Der brasilianische Regenwald ist allgegenwärtig, in Form von Palmen auf der Bühne oder in den vielen Videofilmen und Dias die auf den weißen Wänden und auf den Boden projiziert werden. Man könnte das Werk auch das Video-Stück nennen. Filmprojektionen kamen schon einige vor in den Stücken von Pina Bausch, aber hier sind es auffällig viele. Darunter und davor wird auf der Bühne zu den wunderschönen Landschaften, Tierfilmen und Sonnenuntergangsbildern getanzt und gespielt.
Der Wald wird immer wieder als Film gezeigt werden.
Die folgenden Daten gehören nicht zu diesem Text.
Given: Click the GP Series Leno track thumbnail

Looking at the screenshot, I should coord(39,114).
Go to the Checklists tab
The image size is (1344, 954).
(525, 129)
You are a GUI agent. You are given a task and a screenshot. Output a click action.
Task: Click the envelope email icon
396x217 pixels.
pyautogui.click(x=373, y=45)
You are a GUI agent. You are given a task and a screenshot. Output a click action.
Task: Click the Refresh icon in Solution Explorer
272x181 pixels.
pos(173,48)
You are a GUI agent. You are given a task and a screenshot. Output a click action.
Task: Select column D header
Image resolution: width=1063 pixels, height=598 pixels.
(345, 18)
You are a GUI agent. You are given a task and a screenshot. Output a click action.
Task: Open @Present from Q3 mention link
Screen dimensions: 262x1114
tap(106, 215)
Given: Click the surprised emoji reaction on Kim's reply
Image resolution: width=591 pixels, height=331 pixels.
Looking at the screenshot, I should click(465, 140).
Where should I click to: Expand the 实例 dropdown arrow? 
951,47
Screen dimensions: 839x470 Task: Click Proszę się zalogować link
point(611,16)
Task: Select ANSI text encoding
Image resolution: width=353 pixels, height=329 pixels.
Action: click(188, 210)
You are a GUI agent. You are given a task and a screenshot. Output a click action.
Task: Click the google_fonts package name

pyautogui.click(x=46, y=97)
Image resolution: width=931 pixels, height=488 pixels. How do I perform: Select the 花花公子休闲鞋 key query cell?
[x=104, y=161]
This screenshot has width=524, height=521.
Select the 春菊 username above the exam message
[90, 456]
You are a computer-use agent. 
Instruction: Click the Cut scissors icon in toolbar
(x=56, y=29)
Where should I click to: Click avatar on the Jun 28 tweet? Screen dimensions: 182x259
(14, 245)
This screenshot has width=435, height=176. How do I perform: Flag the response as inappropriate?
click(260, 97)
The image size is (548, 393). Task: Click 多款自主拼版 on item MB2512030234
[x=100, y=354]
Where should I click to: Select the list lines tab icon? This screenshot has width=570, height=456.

Allerdings gibt es im Stück keine Verarbeitung der bedrohlichen Lage des Urwaldes in Brasilien, der durch vehemente Rodung in Gefahr gerät. Hier wird er nur als einmalige Schönheit verehrt und das berührt dann doch wieder, mit dem Wissen der Schändung, die tagtäglich passiert.

Die Musikauswahl ist wieder von exquisiter Qualität. Trommel- und Chill-out-Musik wechseln mit elektronischen Klängen und wehmütigen Liedern.

Auch weiße runde Tische spielen eine lebendige Rolle. Die Tänzerinnen und Tänzer werden auf ihnen kreisende Bewegungen vollbringen und sich samt Tisch im Kreise drehen. Ein Tanz auf Tischen um sich selbst.
Zum Ende werden alle weißen Tische verlassen sein und auf der weißen Bühne verbleiben. Ein schönes Schlussbild.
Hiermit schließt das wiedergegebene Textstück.